- _TASK TO CARRY OUT_
From the entries that follow, report every line in which "agent" occurs.

- _DATA SUPPLIED_
──────

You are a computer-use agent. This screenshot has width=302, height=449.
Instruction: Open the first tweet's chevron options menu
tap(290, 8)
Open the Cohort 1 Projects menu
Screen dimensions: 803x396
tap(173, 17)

──────

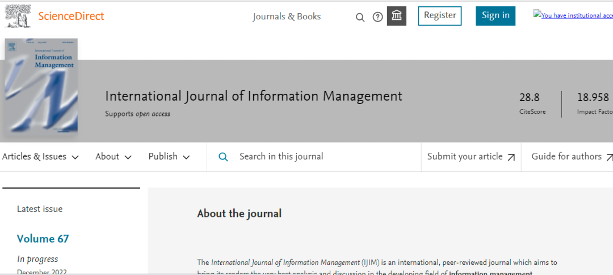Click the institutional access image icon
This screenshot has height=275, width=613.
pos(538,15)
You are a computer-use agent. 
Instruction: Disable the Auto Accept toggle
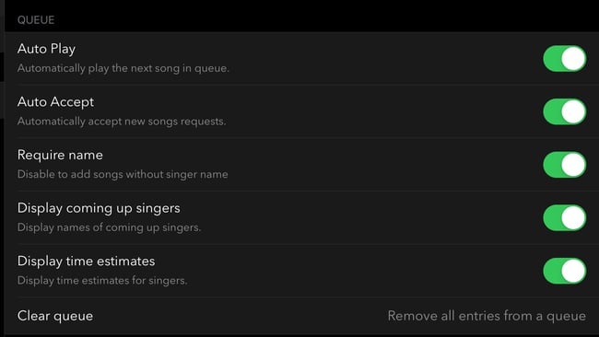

──────

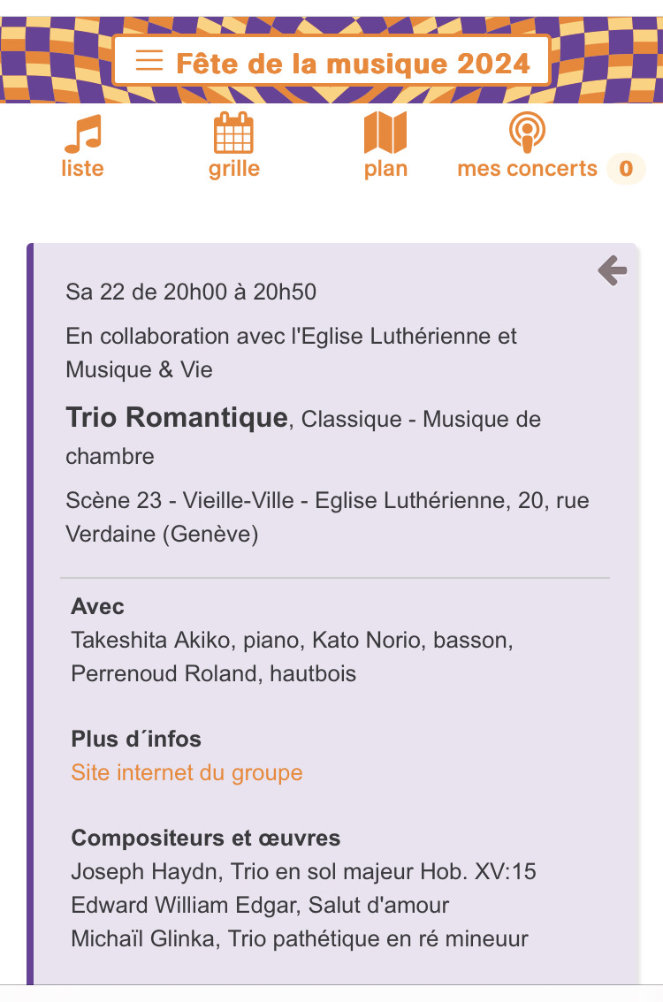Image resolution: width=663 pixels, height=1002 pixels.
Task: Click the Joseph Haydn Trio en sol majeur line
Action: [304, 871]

──────

- _EXERCISE OUTPUT_
You are a computer-use agent. This screenshot has width=302, height=449.
You are a computer-use agent. 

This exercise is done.